(Beginning of SUPPLIED RECORDS)

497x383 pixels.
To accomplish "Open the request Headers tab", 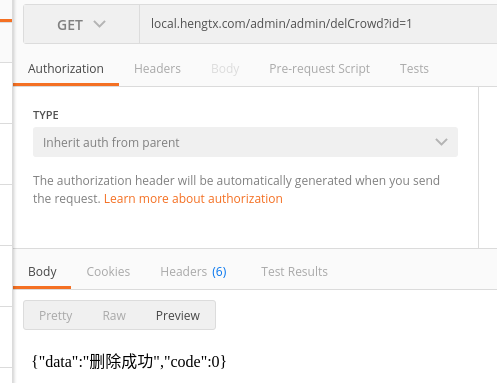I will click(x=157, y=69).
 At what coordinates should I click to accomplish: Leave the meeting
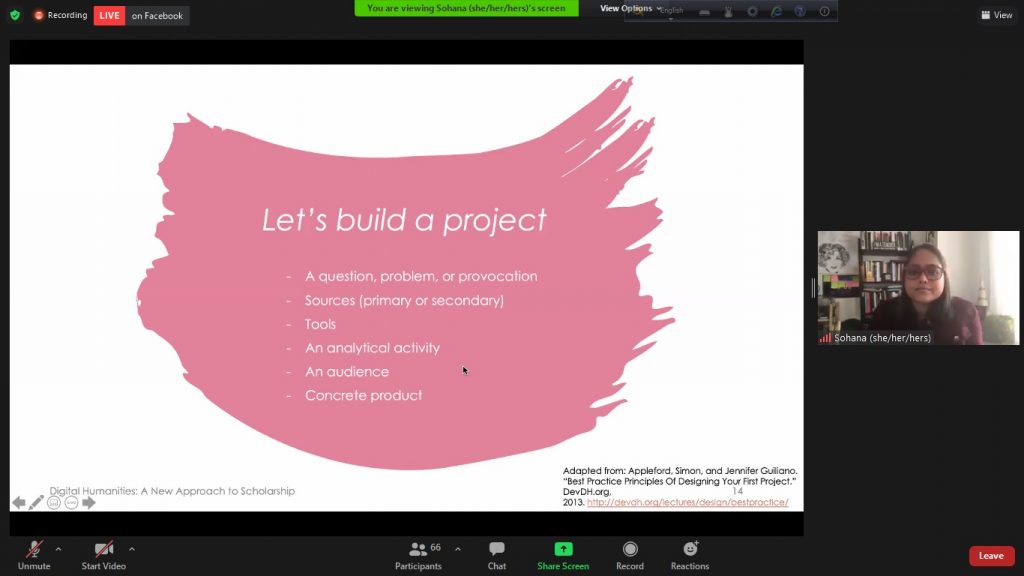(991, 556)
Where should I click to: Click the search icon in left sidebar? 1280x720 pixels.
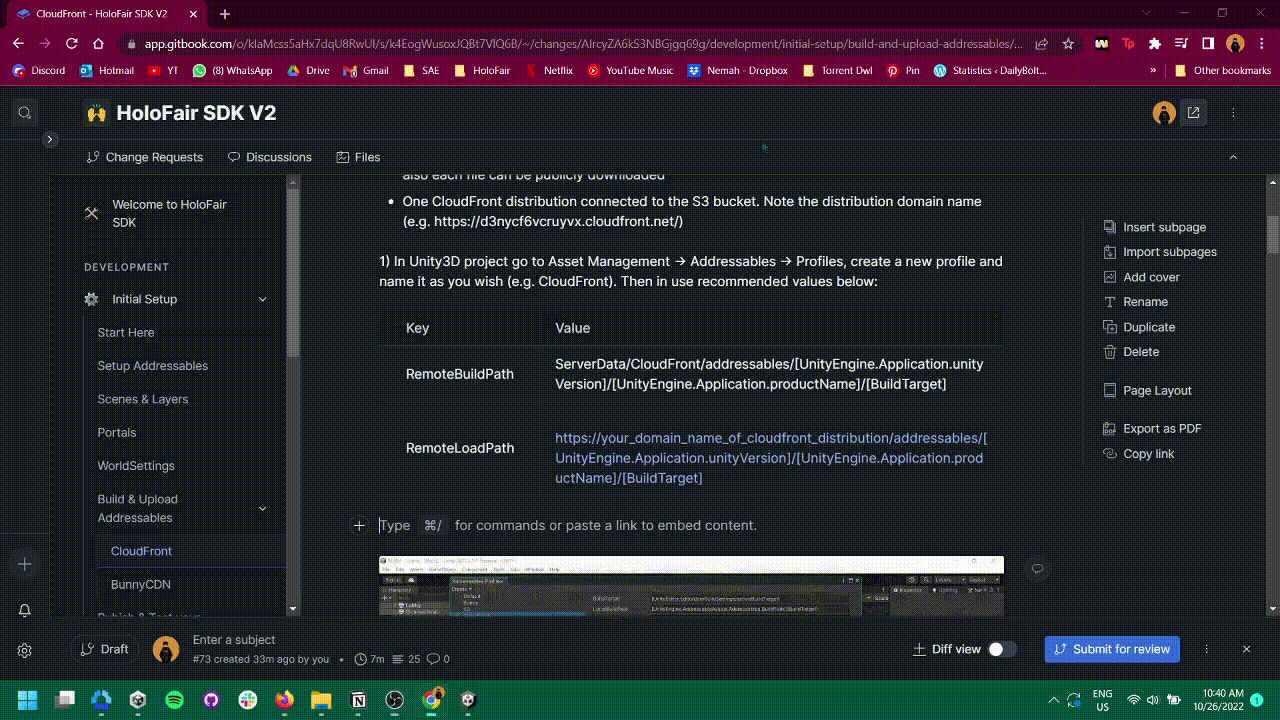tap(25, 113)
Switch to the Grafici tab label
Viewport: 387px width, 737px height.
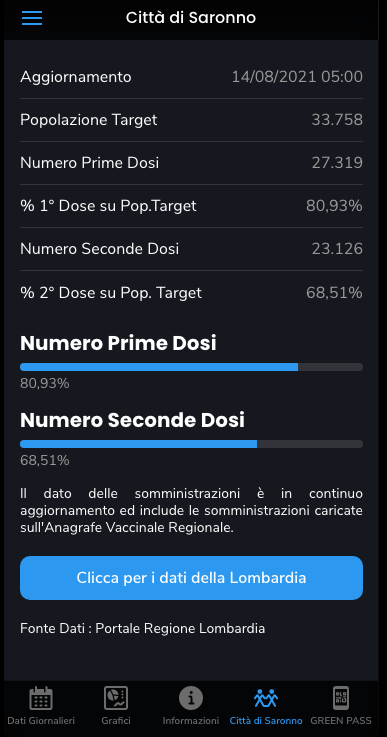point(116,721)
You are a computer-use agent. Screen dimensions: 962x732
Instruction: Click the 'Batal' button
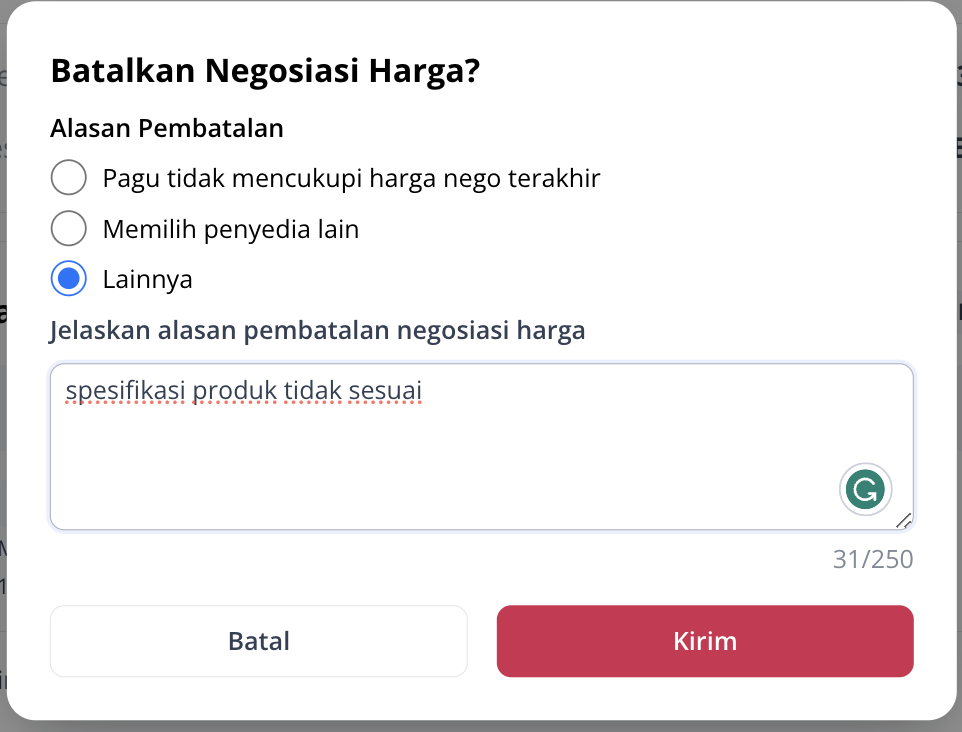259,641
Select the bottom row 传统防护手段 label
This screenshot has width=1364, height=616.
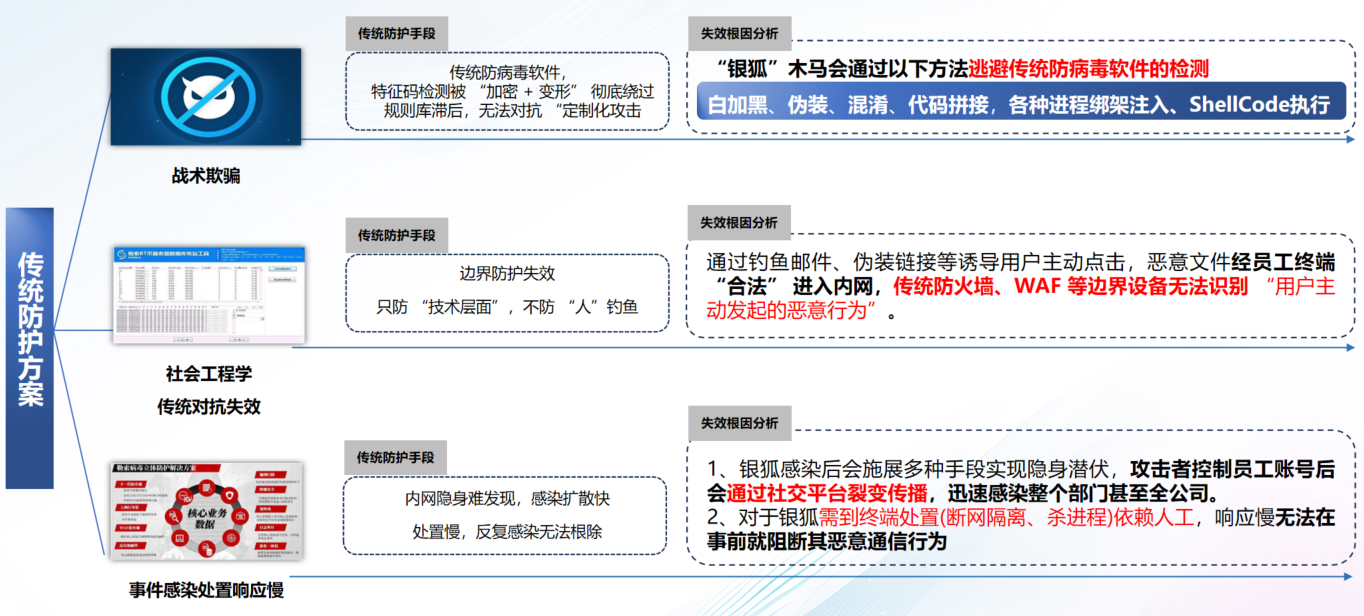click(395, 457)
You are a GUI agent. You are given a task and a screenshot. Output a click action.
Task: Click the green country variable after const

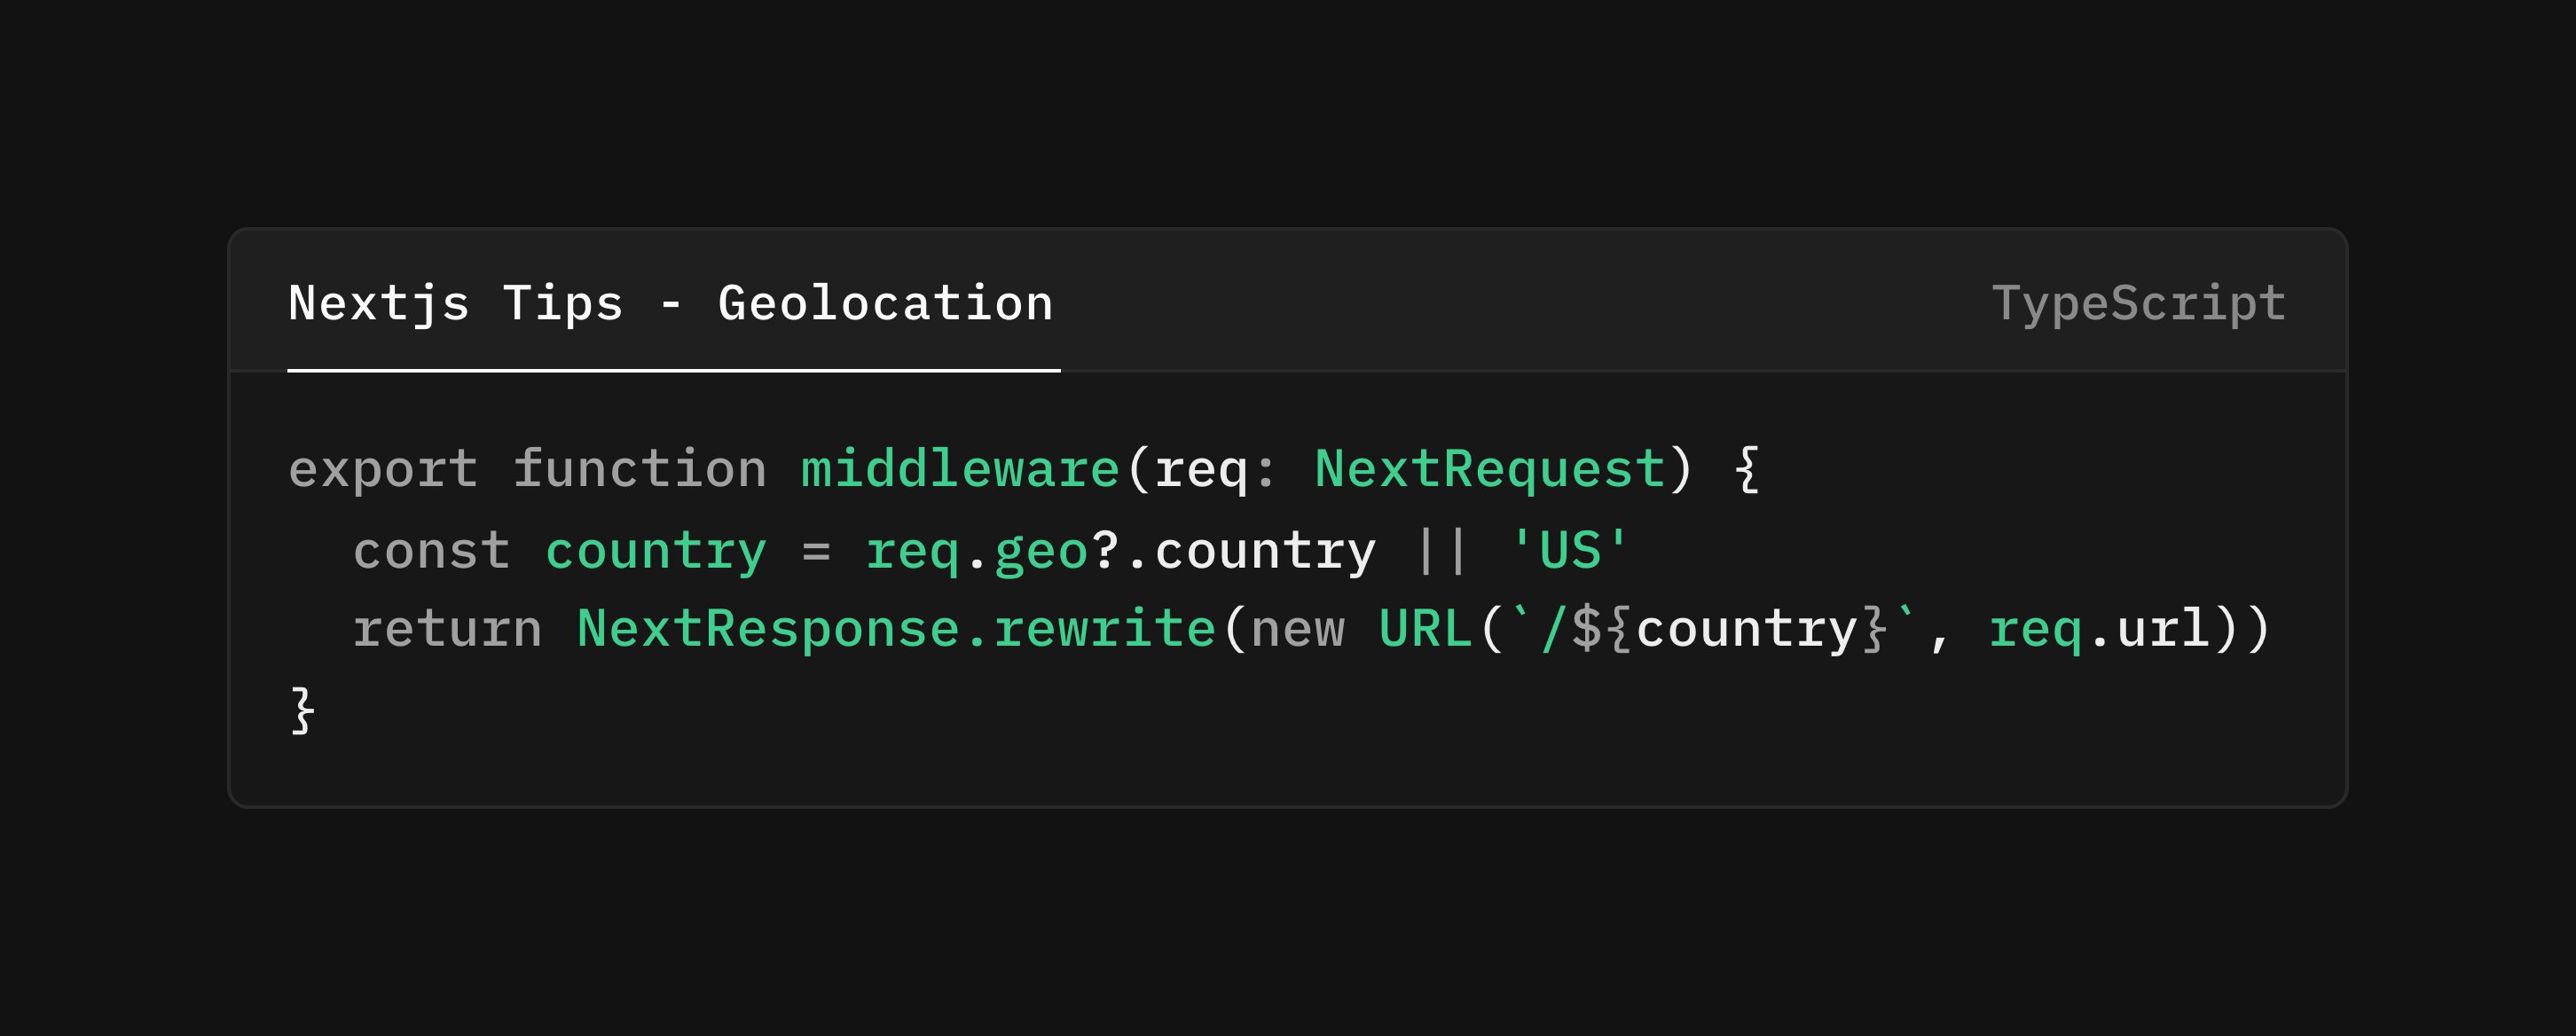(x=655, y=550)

(End of SUPPLIED RECORDS)

INSTRUCTIONS TO FOLLOW
Which lines in the material above include the string "agent"? Pull them out.

TASK SOLUTION
You are a computer-use agent. Screen dimensions: 962x732
You are a GUI agent. You are given a task and a screenshot. Output a click action.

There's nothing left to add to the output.